## Exercise
Print out the entries below with no edits.

[Dataset records Boundary: Start]

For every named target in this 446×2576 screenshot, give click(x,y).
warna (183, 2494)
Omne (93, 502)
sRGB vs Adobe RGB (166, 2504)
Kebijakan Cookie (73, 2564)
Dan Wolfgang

[Dataset records Boundary: End]

## Task output
For every named target in this 446×2576 screenshot, give click(x,y).
warna (183, 2494)
Omne (93, 502)
sRGB vs Adobe RGB (166, 2504)
Kebijakan Cookie (73, 2564)
Dan Wolfgang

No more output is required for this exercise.